New structures required for hearing aid industry in putting consumers’ needs first
Chief Executive Officer of Audiology Australia, Dr Tony Coles, outlined the importance of prioritising consumer outcomes when determining remuneration structures for audiologists.
“We welcome the focus on the industry and would like to see commissions linked to the sale of hearing aids desist. We supported the ACCC’s 2017 recommendation that the industry needs to prioritise remuneration structures that reward service and quality advice ahead of sales.
“Audiology Australia has taken steps to ensure our position in placing the emphasis on consumer need is reflected in our own Code of Conduct.
“Under the Code of Conduct, Audiologists must provide hearing services in a safe and ethical manner, holding consumers’ welfare and needs paramount. Moreover, Audiologists must promote consumers’ ability to make informed choices, and make recommendations to consumers based on a clinical assessment of their hearing health care needs and not on the basis of financial gain.
“While many within the industry have followed the ACCC’s recommendations and shifted away from sales-based commissions, it is clear that the practice still does exist and that it has the potential to lead to perverse incentives, and this needs to be addressed.”
"In emphasising the importance of high standards for quality care, Audiology Australia, through its own Code, has set clear guidelines for its members to ensure recommendations to clients are based on clinical assessment and client need.
“Audiologists have an important role in supporting some of the most vulnerable in our community. Our members are health professionals committed to providing person-centred care."
“Audiology Australia would like to see consumers more empowered in the decision-making process and in determining their health outcomes”, said Dr Jessica Vitkovic, President of Audiology Australia.

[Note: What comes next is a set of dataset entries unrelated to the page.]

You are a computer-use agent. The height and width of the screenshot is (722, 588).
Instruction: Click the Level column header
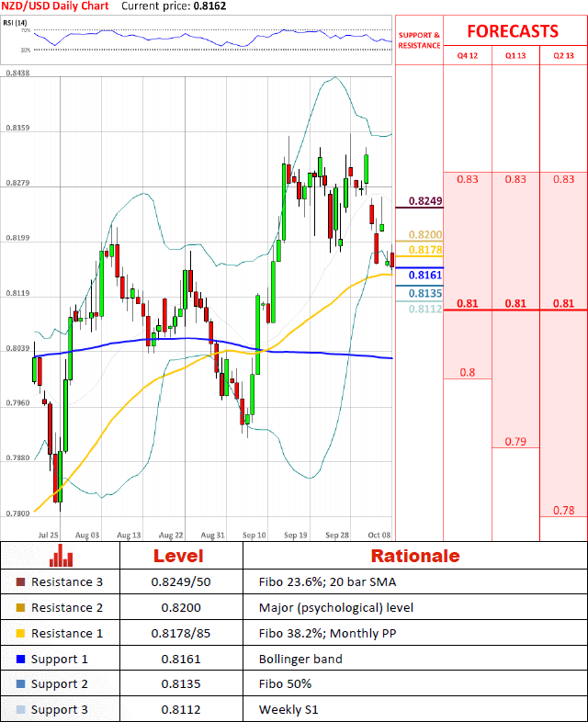point(178,556)
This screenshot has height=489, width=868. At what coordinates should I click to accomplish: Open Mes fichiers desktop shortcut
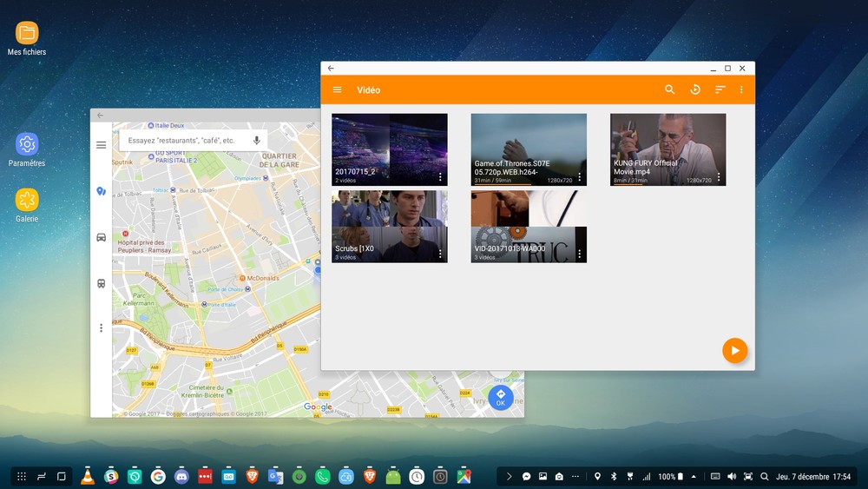[27, 34]
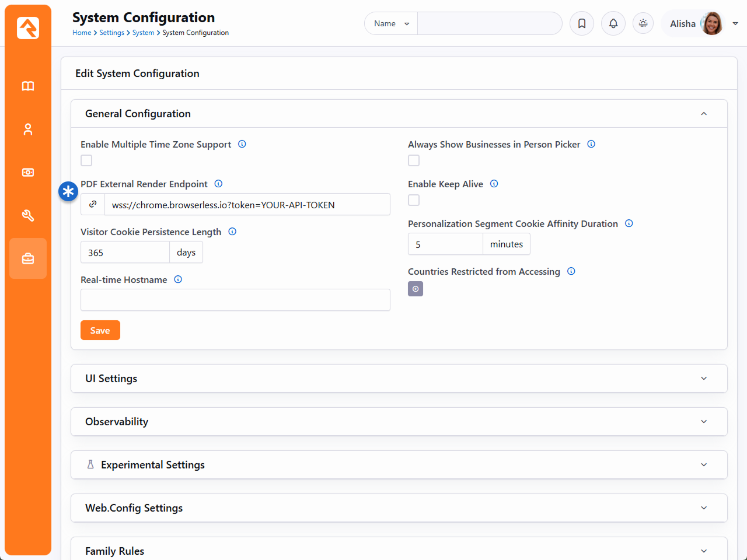Screen dimensions: 747x560
Task: Click the bookmark icon in header
Action: coord(582,24)
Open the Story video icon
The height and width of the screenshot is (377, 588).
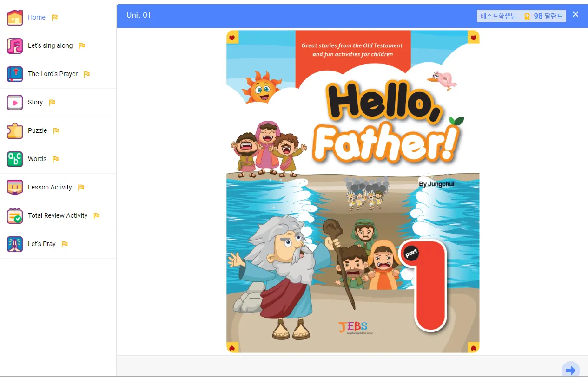click(15, 103)
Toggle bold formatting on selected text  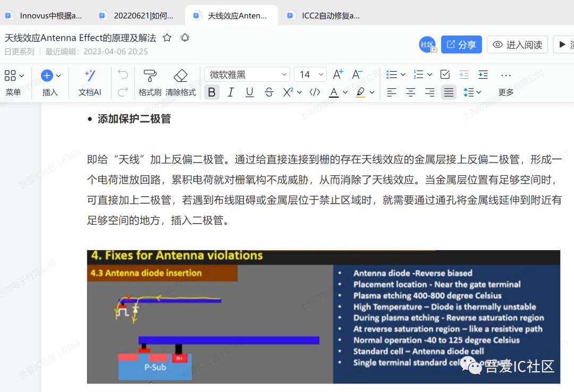point(212,92)
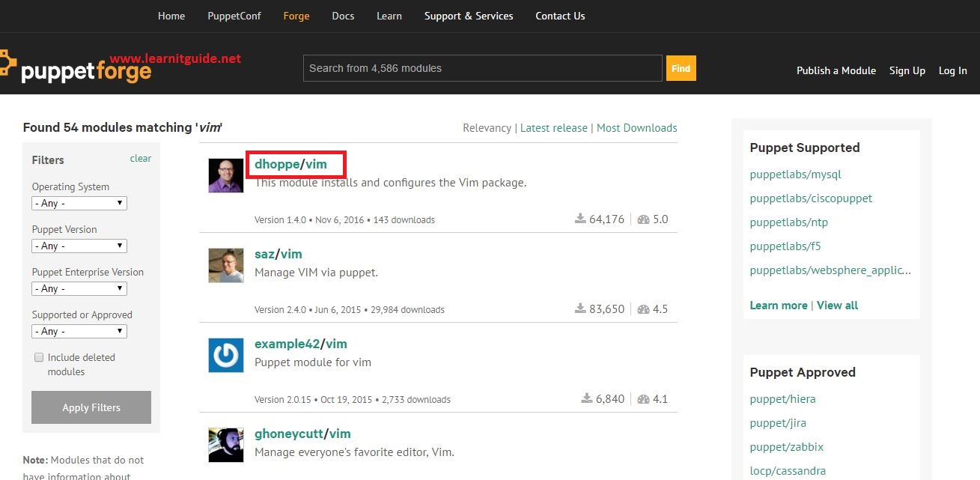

The ACCC and Choice provide information for consumers in relation to the purchase of hearing aids, and Audiology Australia has resources for consumers available on its website, including a register of Audiology Australia’s Accredited Audiologists.
Consumers who wish to make a complaint about a hearing health product or service they have received are encouraged to contact the ACCC, or their Health Complaints Commissioner in their local jurisdiction.
Audiology Australia and the Australian College of Audiology have also established a joint complaints procedure overseen by an independent Ethics Review Committee to address consumer complaints. Details for lodging a complaint are available on Audiology Australia’s website.